* [Passage]
──────

Ambassador Bridge with Canadian and U.S. flagsA $500,000 grant will fuel a project to research improvements in detecting potentially pandemic pathogens in the region of North America’s busiest border crossing.

Researchers working to learn from the COVID pandemic and prepare for emerging global pathogens

“It makes sense to be prepared” when it comes to the possibility of a new pathogen or new COVID variant infecting people in Windsor-Essex, says Kenneth Ng, a professor of chemistry and biochemistry.

That is why Dr. Ng joined seven fellow UWindsor researchers from various disciplines on a project to improve the surveillance and detection of new potentially harmful pathogens and to develop a flexible framework for dealing with challenges from future pandemics.

“To meet the urgent challenges posed by the COVID-19 pandemic, our group rapidly established a surveillance-based informative framework combining saliva-based PCR screening, wastewater testing, pathogen genome sequencing and a real-time dashboard to efficiently communicate information to decision-makers and the community,” says Ng, principal investigator on the new grant.

“Now that the public health emergency phase of the COVID-19 pandemic has subsided, our group is hoping to learn from what worked and what did not work, so that a more effective pathogen surveillance system and improved public policies can be put in place to prepare for the emergence of pathogens with the potential to cause disruptive pandemics in the future.”

The team is funded with a two-year, $500,000 Research for Postpandemic Recovery grant from the New Frontiers in Research Fund, under the strategic direction of the Canada Research Coordinating Committee.

The researchers include: Ng and Yufeng Tong from chemistry and biochemistry, Kendall Soucie in psychology, Marta Leardi-Anderson and Laurie Tannous of the Cross-Border Institute, Pooya Moradian Zadeh in computer science, Mike McKay of the Great Lakes Institute for Environmental Research, and Lisa Porter in biomedical sciences and executive director of the WE-Spark Health Institute.

The multidisciplinary team brings together expertise in molecular virology, genome sequencing, assay development, wastewater testing, participant uptake, compliance, and satisfaction, social computing, big data analysis, and border relations and policies.

Windsor-Essex sits at the busiest border crossing in North America where more than 6,000 residents commute routinely to the U.S., making the region particularly sensitive to emerging pathogens and their many far-ranging social and economic impacts.

──────

* [About this exercise]
Please reword the grant article, beginning at the words "Ambassador Bridge with" and stopping after "chemistry and biochemistry.", so that "busiest border crossing" is called "most heavily traveled border crossing" instead.

* [Source data]

──────

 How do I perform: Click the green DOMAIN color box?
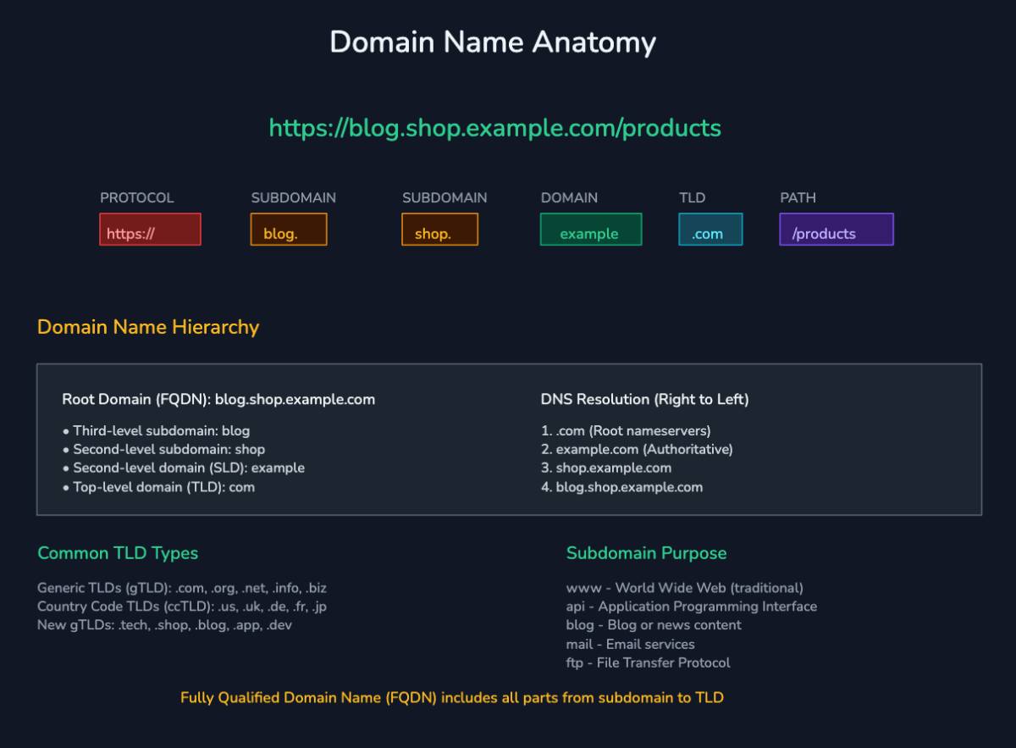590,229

──────

* [Your solution]
Ambassador Bridge with Canadian and U.S. flagsA $500,000 grant will fuel a project to research improvements in detecting potentially pandemic pathogens in the region of North America’s most heavily traveled border crossing.

Researchers working to learn from the COVID pandemic and prepare for emerging global pathogens

“It makes sense to be prepared” when it comes to the possibility of a new pathogen or new COVID variant infecting people in Windsor-Essex, says Kenneth Ng, a professor of chemistry and biochemistry.